Firefox 92’s biggest new feature was supposed to be the enablement of the AVIF image format by default, but, for the fourth time, it was delayed for the next release, Firefox 93, due to a regression with some images not being loaded with the image.avif.enabled option set to true.

It’s a disappointment, I know, as the Firefox devs didn’t discover the issue in time to fix it for the final release, but keep in mind that you can always enable it even in previous Firefox versions by setting the image.avif.enabled option in about:config to true, though it will probably be buggy.

The new features and improvements implemented in the Firefox 92 web browser include the ability to automatically perform HTTPS upgrades when HTTPS RR is available (using HTTPS RR as Alt-Svc headers), updated bookmark toolbar menus to follow Firefox’s visual styles, and redesigned certificate error pages for a better user experience.

In addition, this release promised an improved Firefox PDF viewer with support for filling more forms, such as XFA-based forms used by various governments and banks, during the beta phase, so this might be available in the final release as well.

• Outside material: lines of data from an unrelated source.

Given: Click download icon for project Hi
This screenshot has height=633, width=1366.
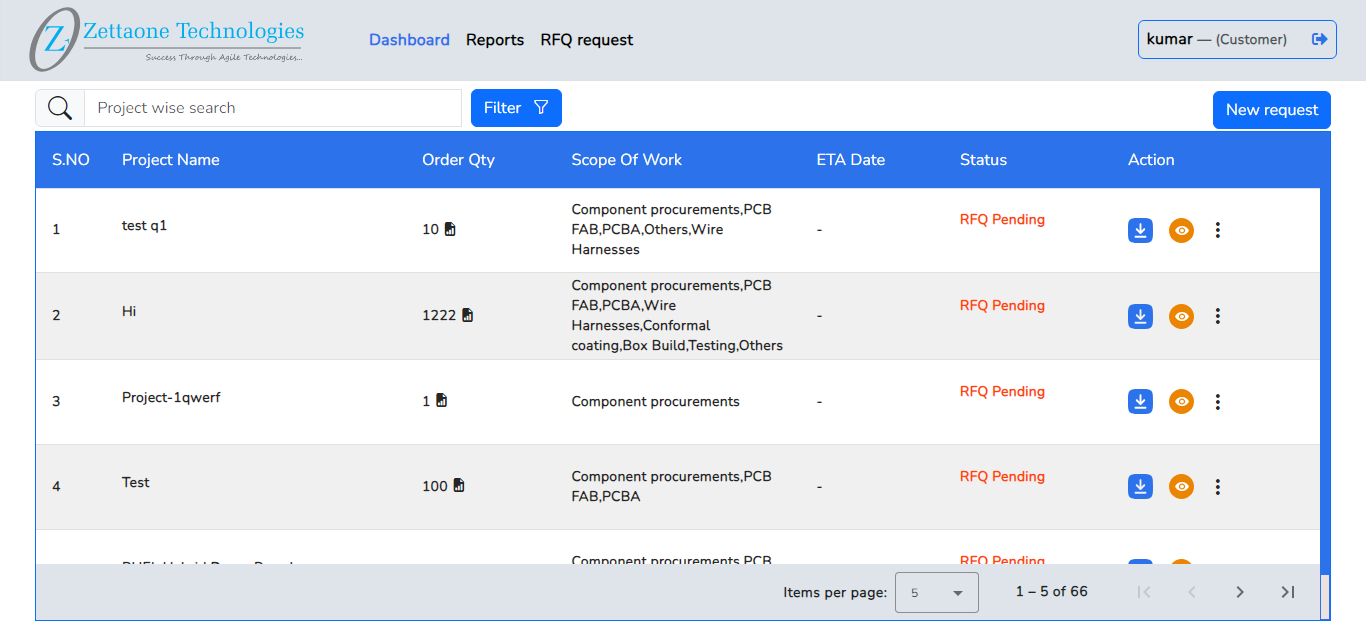Looking at the screenshot, I should (x=1140, y=316).
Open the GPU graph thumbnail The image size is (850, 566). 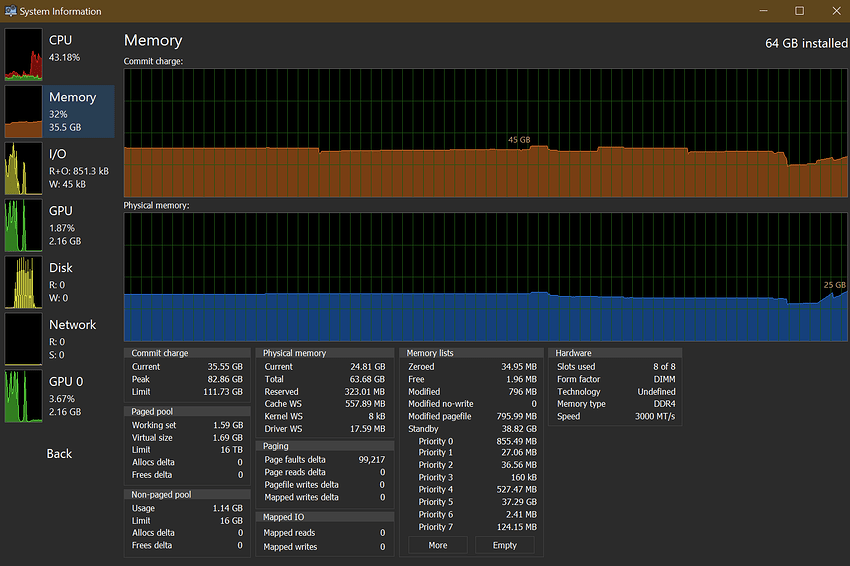pos(24,225)
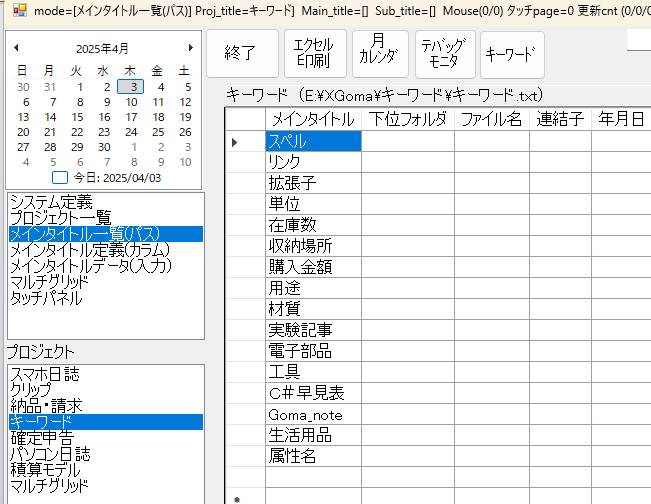Select タッチパネル in the mode list
Screen dimensions: 651x504
point(46,298)
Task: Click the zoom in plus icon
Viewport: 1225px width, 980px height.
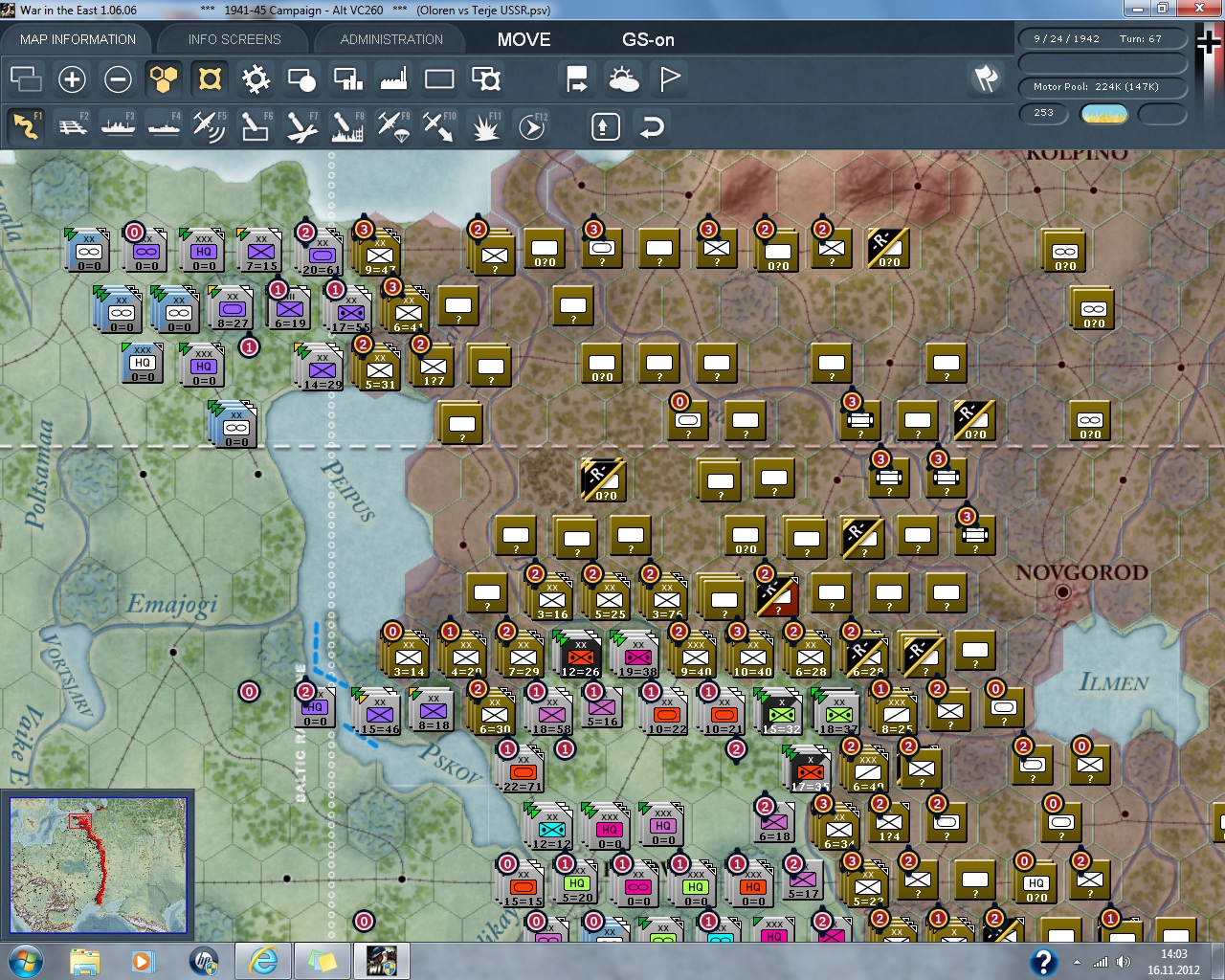Action: click(x=72, y=79)
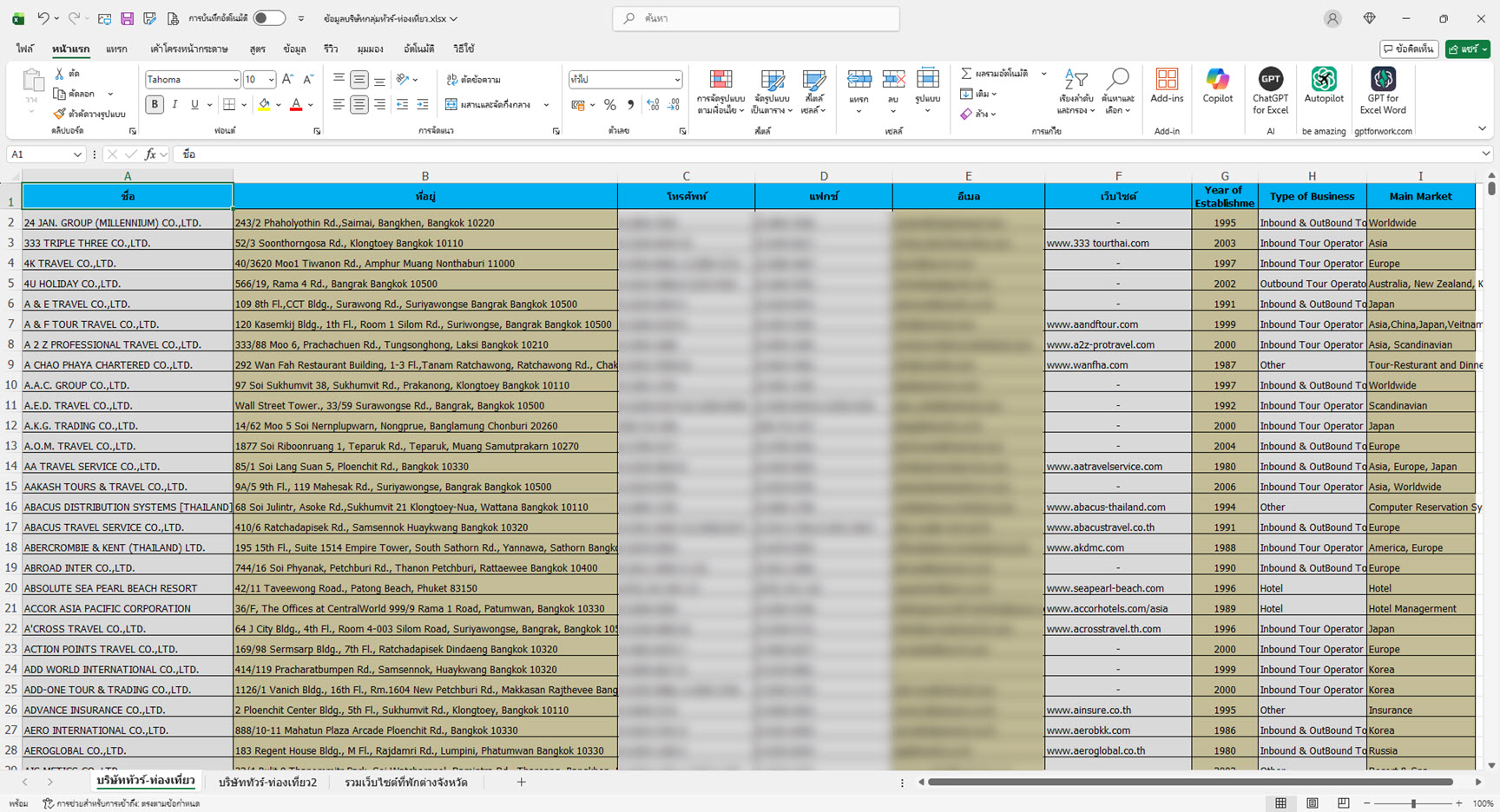Open ChatGPT for Excel add-in

pyautogui.click(x=1270, y=80)
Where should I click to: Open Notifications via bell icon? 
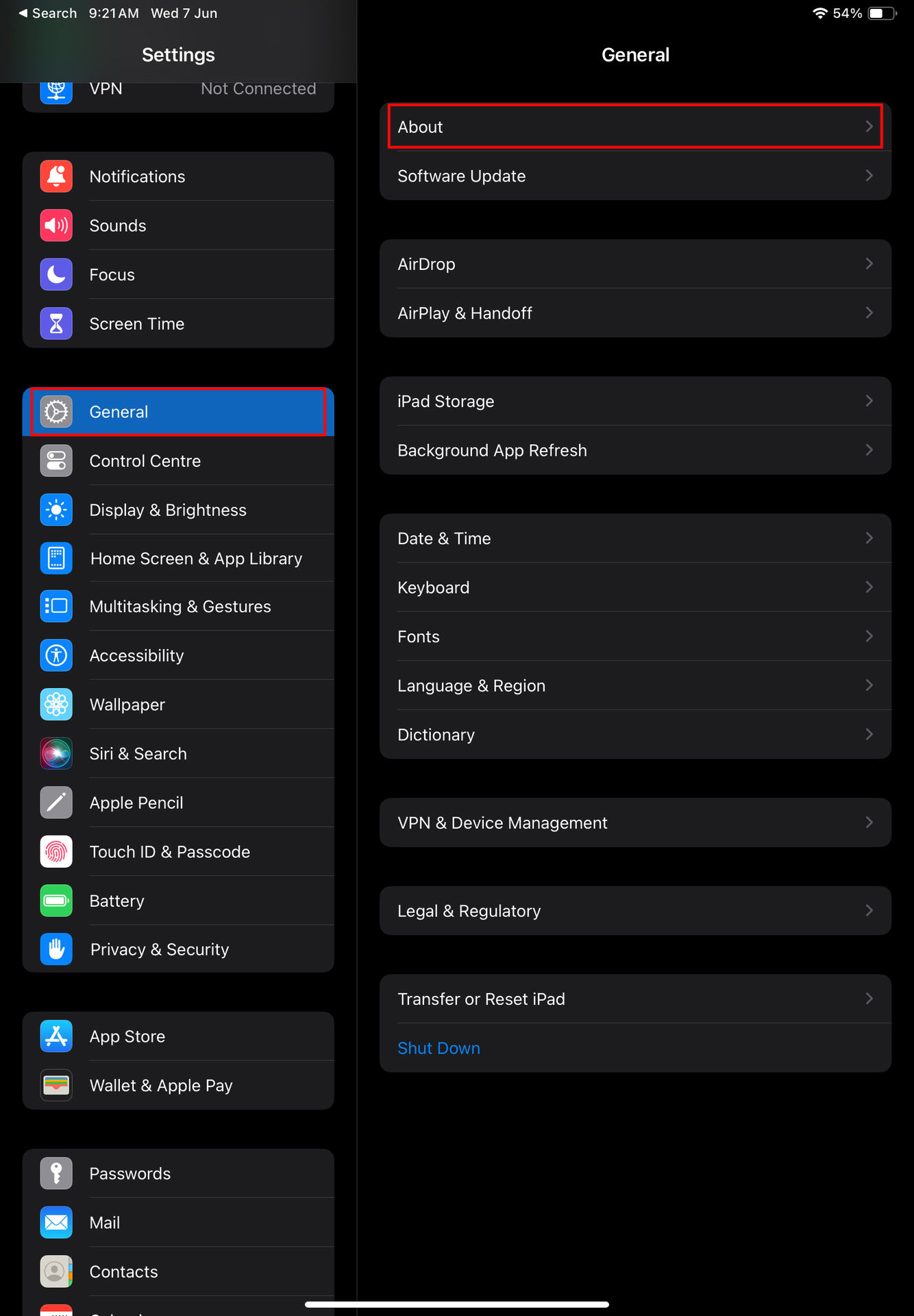click(x=56, y=176)
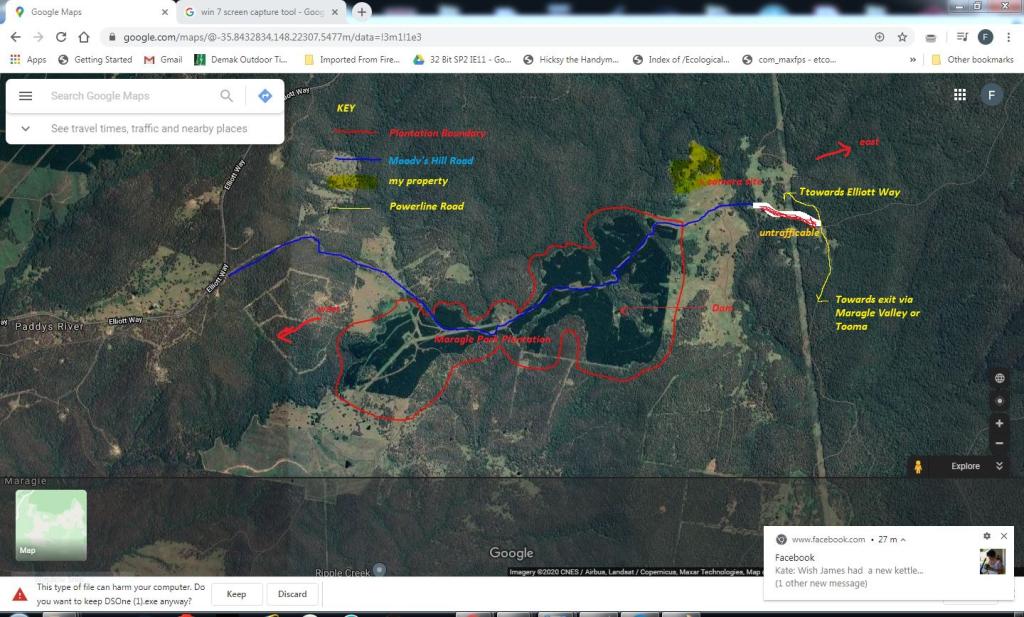Keep the DSOne.exe download

236,593
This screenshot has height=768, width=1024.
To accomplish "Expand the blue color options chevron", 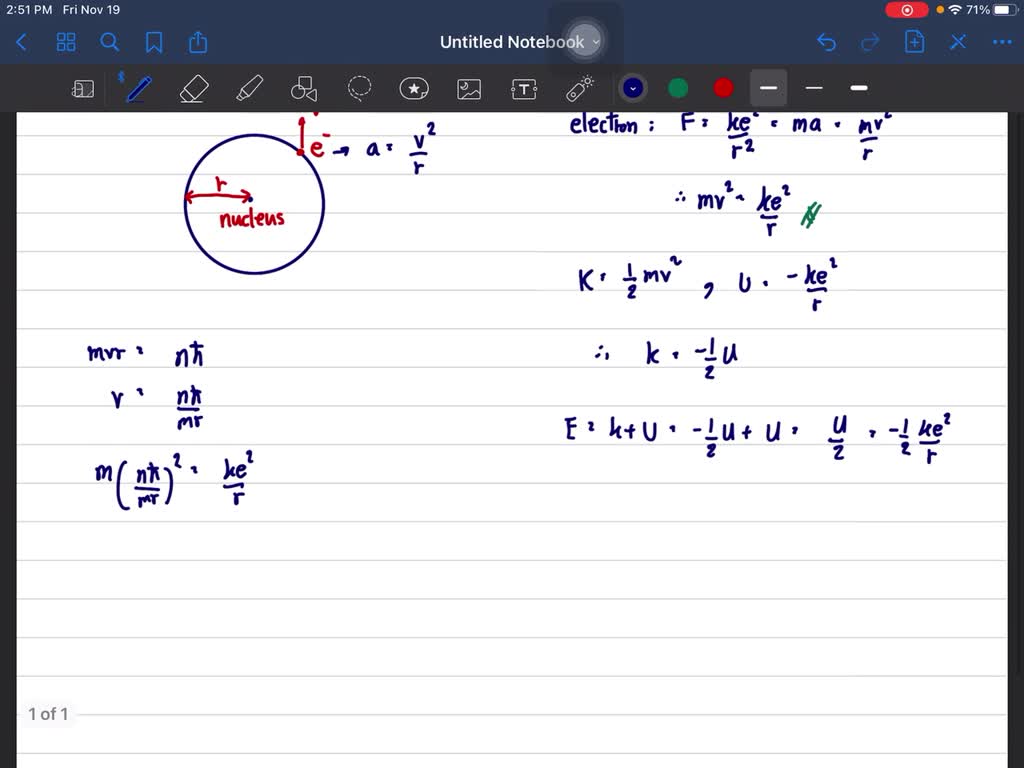I will [x=633, y=88].
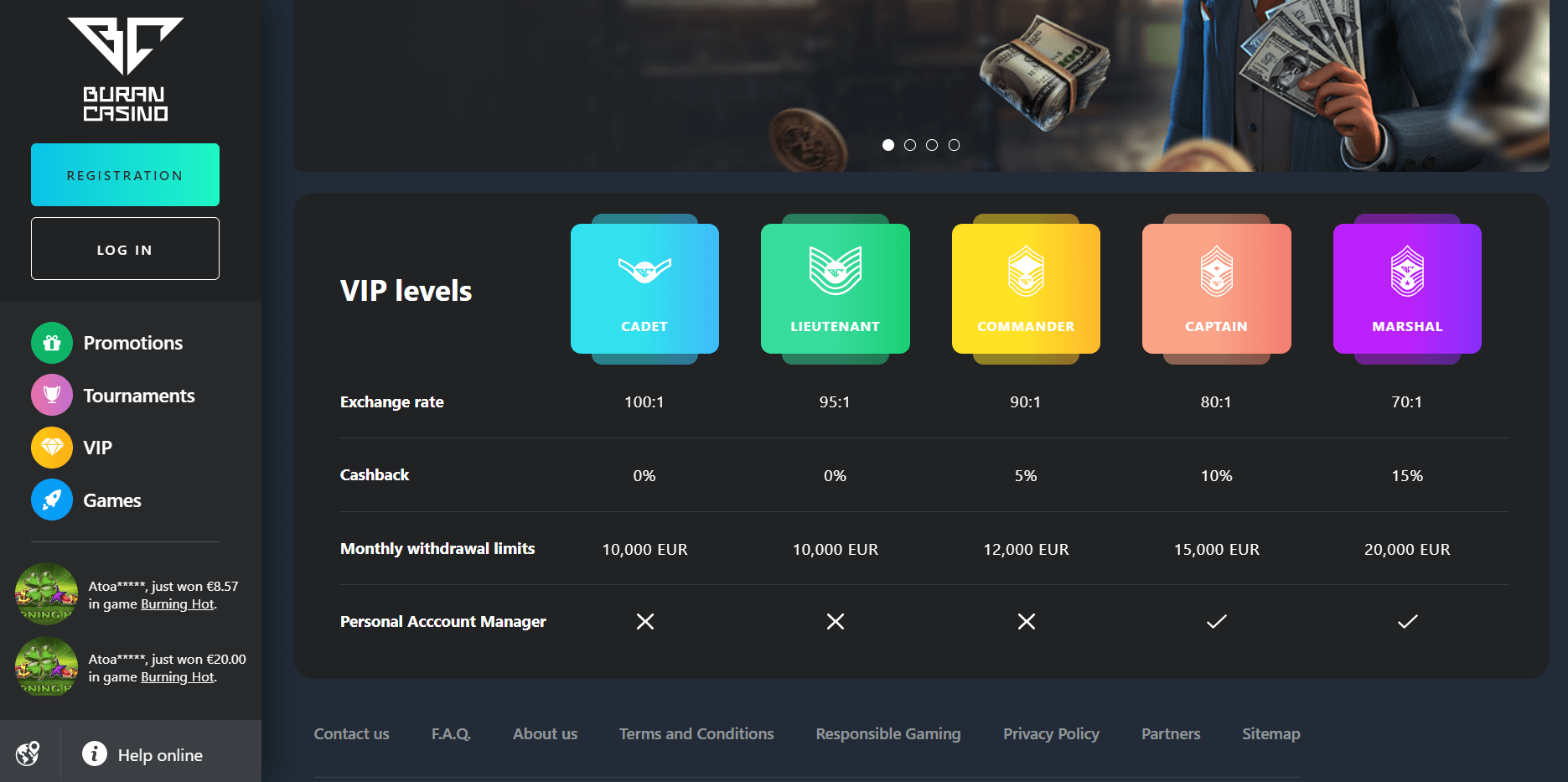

I will update this article tomorrow, when Mozilla will officially announce the new Firefox release, with more details on the changes. Until then, if you want to use Firefox 92 right now, go ahead and click the link at the beginning of the article to download the binary package.

Update 07/09/21: Mozilla Firefox 92 also adds support for full-range color levels for video playback on many systems, improves the performance with screen readers and other accessibility tools when Mozilla Thunderbird is installed, improves Firefox’s JavaScript memory management to use less resources, and fixes performance issues when an alert is open in a tab.